New Library Directors Handbook
If you were to attend a class or read a book about assessing your collection, you would probably be overwhelmed and never attempt it. However, collection assessment doesn't have to be that difficult.
What is it?
Collection assessment is a fancy term for looking at your collection through the eyes of your patrons, finding out how old your collection is, and identifying problem areas. What do your customers see when they look at your collection? Is it old and dusty? Is it confusing? Are the shelves full? What about the quality of your materials? Do they see torn books with broken bindings? Do they see a new collection? Is it attractive? Does it make the customer want to browse through the library? Are there a lot of books about one subject, but none on another subject? These are all important questions to answer when assessing your collection.
Why do assessment?
Assessment can help you set goals. It will reveal areas where you need to order more books or where you may need to remove materials. It can also help you visually emphasize why you need more money for materials. If you can show your library board that the median age of your science collection is 1950, they may be willing to increase your materials budget to replace those items.

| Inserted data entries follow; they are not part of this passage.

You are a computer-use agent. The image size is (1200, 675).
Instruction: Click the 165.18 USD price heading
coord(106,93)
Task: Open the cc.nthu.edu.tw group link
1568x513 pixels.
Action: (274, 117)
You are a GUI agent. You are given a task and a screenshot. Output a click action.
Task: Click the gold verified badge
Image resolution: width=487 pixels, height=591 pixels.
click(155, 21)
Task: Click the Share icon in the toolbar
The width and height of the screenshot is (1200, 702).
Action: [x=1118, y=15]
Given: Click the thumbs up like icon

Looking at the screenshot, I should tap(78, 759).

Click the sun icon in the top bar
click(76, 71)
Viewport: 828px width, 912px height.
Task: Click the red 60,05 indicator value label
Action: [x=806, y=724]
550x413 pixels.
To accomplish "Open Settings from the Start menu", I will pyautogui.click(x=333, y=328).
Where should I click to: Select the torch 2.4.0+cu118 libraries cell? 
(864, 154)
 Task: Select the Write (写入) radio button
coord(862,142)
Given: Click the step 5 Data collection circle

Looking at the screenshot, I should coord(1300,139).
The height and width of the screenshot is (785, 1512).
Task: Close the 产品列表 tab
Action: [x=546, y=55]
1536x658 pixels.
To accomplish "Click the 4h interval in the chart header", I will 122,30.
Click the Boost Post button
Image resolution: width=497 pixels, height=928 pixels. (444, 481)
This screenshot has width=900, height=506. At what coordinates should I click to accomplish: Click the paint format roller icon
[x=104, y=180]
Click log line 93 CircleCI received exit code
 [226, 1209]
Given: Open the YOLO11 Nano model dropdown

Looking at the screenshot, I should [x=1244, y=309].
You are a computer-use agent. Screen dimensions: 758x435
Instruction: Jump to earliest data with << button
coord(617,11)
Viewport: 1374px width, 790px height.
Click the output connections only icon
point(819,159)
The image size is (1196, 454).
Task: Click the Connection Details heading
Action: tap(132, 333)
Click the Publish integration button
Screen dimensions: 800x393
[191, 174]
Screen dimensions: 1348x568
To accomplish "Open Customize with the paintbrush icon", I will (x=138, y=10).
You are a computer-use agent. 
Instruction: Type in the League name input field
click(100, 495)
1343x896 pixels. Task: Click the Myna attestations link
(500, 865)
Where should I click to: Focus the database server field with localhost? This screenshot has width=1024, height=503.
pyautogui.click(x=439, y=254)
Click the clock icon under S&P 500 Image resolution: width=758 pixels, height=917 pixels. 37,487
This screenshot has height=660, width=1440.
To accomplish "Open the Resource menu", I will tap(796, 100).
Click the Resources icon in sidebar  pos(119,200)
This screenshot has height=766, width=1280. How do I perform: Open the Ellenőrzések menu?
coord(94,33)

How do you assess the collection?
It's easiest to break your assessment into subject or classification areas. For example, you can assess the philosophy section, which is 150-159.9. Or if you have a very small philosophy section, you might wish to look at all of your 100s. Do a small area at a time, so you don't become overwhelmed. First visually scan the section. Ask yourself the questions listed above. If you look at the philosophy section, how many items do you have about philosophy? You don't have to count all of the items, just count one shelf then count the number of shelves. This will give you a good estimate. Compare the size of your philosophy collection with how often it's checked out. Do the numbers make sense? We'll use an exaggerated number, but what if your philosophy section accounts for 20% of your non-fiction collection, but is only responsible for 0.5% of your circulation. You may have too many philosophy materials, which means you might want to make a note to weed that section. What if you have two philosophy books and neither is about eastern philosophy? You may want to consider selecting more items for that section and including a couple of good, general eastern philosophy books.
To find out the median age of your collection, look at the publishing date of the item. If you are in a large section of books, take a sample. Instead of looking in every book, choose every "nth" book to write down the date. By "nth" we mean every fifth or tenth, etc. After you record the dates, count the total number of entries and find out which one is at the halfway point (that's the median). The median is a good way to determine the age of your collection. Your library automation system may be able to do this for you.
Once you've assessed a section, write down some goals if you need to. Do you need more materials in a certain subject area? Do you need to weed an area? Do you need to replace some older materials with newer ones?